More and more people are getting addicted to painkillers and very little attention is paid to the dangers of using too much opioids. The American Society of Addiction Medicine, says that women are more likely to have chronic pain, be prescribed prescription pain killers, be given higher doses, and use them for longer time periods than men. As such, it is important you ask your doctor or pharmacist about the effects of the analgesics prescribed for your acute or chronic pain. Here are a number of ways you can stop yourself from becoming addicted to painkillers.
Provide Your Doctor With The Right Information
It is necessary for you to provide your doctor with as much information as you can. Telling them whether you were an alcoholic or you were previously addicted to drugs as a teenager can be very helpful in preventing your painkiller addiction. It is also best to inform your physician, if you had any member of your nuclear family, including your parents or siblings that was addicted to drugs or a family history of mental illness. This can help your doctor consider other measures, such as medications that would be non-addictive or a number of other alternative therapies such as exercise to help treat your injury or acute and chronic pain. The information can also he to monitor your opioid use more closely and prevent the dangers associated with addiction.
Always Ask Questions
If you are given a painkiller, it is important you ask your doctor questions regarding the drug you’re given and if it is necessary for you to use them. Ask to know if their are other drugs that can be used instead such as over-the-counter pain medications, non-opioid prescription pain medications, or local anaesthetics or steroid injections that can be given as an alternative.

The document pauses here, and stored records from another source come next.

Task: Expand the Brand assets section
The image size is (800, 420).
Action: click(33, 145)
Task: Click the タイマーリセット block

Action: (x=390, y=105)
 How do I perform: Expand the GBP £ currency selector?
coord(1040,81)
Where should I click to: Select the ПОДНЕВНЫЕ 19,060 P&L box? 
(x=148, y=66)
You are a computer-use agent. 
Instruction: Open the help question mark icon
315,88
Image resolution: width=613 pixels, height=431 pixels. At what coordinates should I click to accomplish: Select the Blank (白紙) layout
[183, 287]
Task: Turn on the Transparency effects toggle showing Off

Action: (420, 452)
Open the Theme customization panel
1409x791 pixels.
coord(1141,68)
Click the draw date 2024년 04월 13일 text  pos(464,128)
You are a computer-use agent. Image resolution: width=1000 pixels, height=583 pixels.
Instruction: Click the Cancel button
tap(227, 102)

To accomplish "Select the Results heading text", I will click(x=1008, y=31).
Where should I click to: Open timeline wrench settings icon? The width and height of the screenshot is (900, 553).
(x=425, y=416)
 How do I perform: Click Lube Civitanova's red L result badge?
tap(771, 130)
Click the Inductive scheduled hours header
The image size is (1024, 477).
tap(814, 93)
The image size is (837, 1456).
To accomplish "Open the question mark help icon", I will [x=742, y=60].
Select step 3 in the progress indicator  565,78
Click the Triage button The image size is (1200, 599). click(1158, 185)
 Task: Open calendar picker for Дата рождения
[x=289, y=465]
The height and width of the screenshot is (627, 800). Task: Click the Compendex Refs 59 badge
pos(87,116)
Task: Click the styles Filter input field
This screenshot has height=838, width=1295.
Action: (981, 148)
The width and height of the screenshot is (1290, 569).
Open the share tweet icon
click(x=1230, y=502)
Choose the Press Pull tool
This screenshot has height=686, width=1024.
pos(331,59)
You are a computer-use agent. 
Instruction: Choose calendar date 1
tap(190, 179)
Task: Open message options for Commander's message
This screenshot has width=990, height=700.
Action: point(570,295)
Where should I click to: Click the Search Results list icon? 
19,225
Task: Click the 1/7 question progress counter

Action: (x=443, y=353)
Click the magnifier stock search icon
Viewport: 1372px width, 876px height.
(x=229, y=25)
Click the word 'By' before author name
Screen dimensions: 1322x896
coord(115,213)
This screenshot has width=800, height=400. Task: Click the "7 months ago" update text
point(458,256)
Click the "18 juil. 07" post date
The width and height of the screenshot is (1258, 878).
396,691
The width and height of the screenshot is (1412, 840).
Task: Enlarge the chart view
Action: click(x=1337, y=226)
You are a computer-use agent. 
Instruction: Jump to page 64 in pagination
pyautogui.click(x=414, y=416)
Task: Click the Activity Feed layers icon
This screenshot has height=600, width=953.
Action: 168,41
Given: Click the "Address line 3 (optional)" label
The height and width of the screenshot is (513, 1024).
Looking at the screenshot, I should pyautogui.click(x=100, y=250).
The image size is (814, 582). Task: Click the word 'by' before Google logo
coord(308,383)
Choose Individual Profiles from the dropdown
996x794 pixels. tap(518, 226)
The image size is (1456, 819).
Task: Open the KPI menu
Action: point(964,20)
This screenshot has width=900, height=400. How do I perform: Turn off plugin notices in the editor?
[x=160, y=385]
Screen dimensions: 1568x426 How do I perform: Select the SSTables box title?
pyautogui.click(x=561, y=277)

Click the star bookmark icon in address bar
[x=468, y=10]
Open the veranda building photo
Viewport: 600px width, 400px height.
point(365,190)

Take The Lowest Dose Possible
If your doctor gets to prescribe opioids for your pain, ensure that you take the lowest dose possible for the shortest possible time. Various researches have shown that the longer you take painkillers, the higher your chances of getting addicted to it.
Never Take The Drugs Except As Prescribed
It is easy to become physically dependent on analgesics within just a few weeks of daily use and a tendency to feel physically ill with flu-like symptoms when you Suddenly stop using them. Getting addicted to them however takes longer and it can occur from the minute you start taking more drugs than you need or If you’re taking the drugs more as a means of escaping your emotional troubles than for your actual pain.
Ask A Trusted Person For Help
If you’re worried that you have a high chance of getting addicted, it’s best to ask a trusted friend or family for help. ask them to help give you your prescribed painkillers only when you need them to avoid taking more than is prescribed. You should also give the person the right to speak up if they observe or notice any risky or untoward behaviour from you, including if you’re regularly talking about taking your medications.
Keep Your Medications Safe
A lot of the time, misuse of painkillers tend to start with people that are using drugs that are not prescribed for them and more often than not, they get it from friends and family members who fail to safely store them. If you especially have teenagers and young adults around you, be sure to keep your prescription drugs safely stored away in a lock box or small safe to prevent people susceptible to drug abuse from getting their hands on them.